[Opening Dataset records section]

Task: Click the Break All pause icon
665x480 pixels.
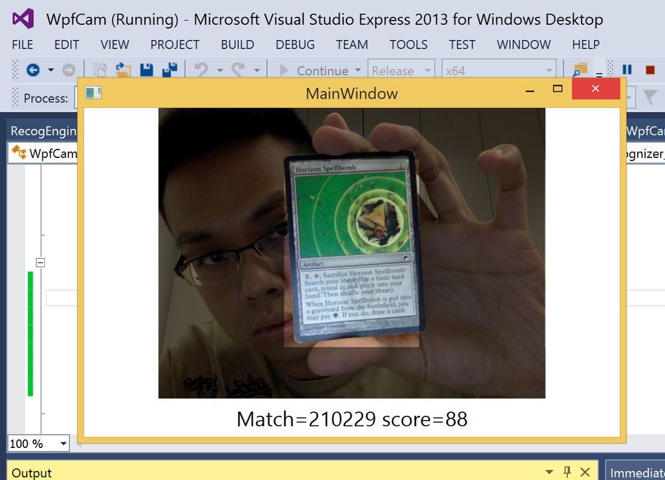Action: click(627, 68)
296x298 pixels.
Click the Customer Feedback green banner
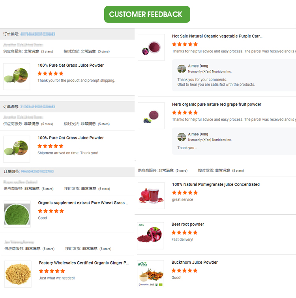147,14
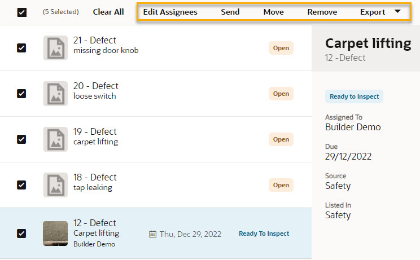Click Remove to delete selected defects
The image size is (420, 260).
click(x=322, y=12)
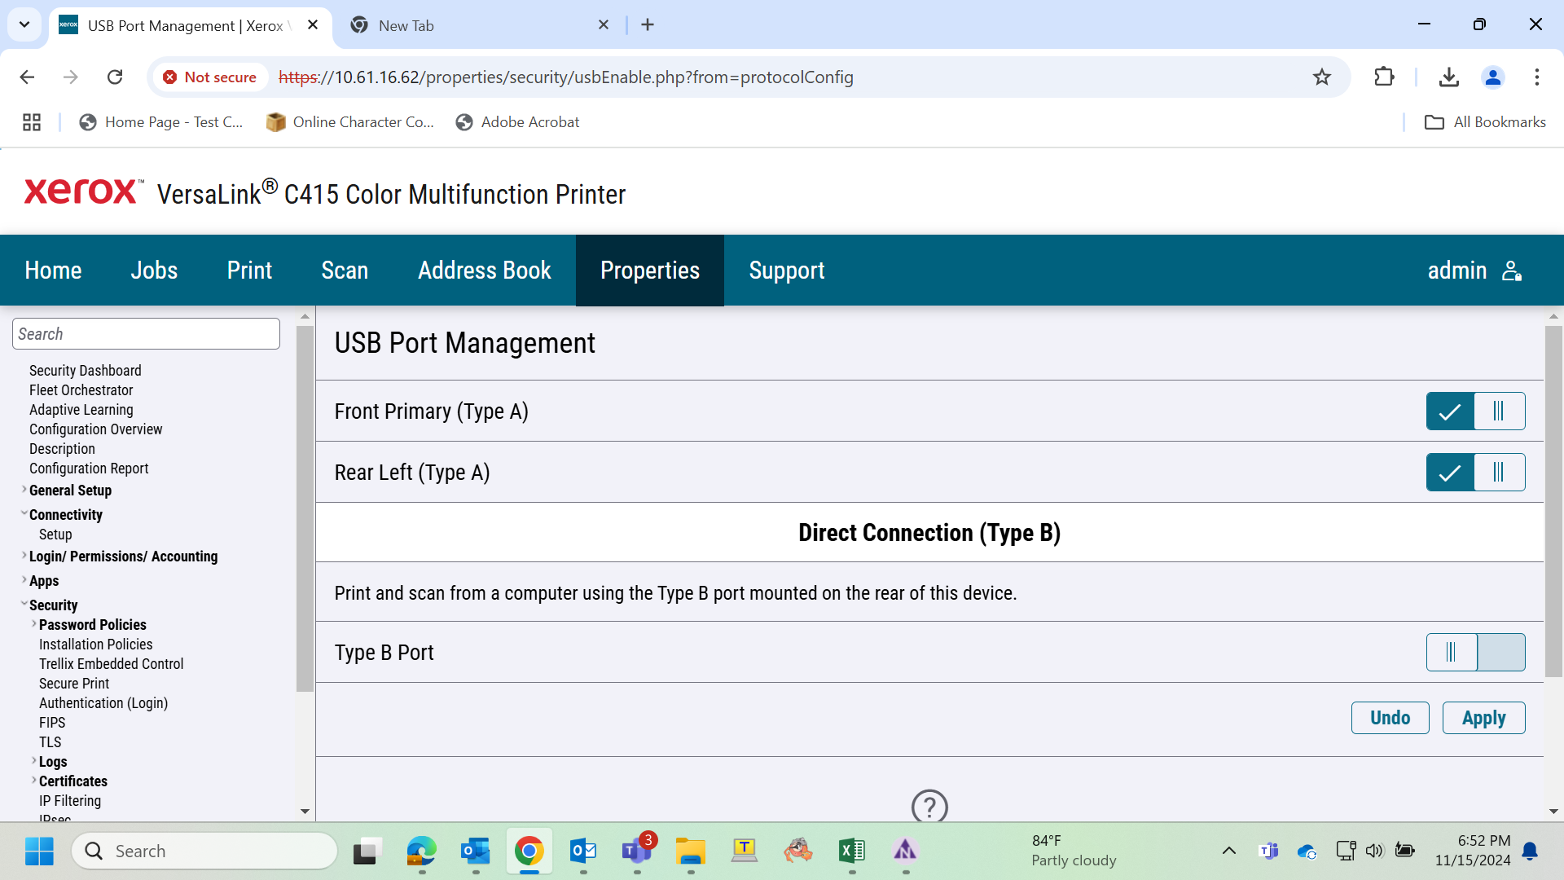Click the Undo button
The image size is (1564, 880).
[x=1390, y=718]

[Closing Dataset records section]

▸ **Exercise aim**: Retype the whole listing exactly. Do not include the pictures.

▸ **Exercise response**:
Task: Click the Break All pause icon
665x480 pixels.
Action: click(627, 68)
296x298 pixels.
Click the Customer Feedback green banner
147,14
Click Remove to delete selected defects
The image size is (420, 260).
click(x=322, y=12)
Click the Undo button
The image size is (1564, 880).
[x=1390, y=718]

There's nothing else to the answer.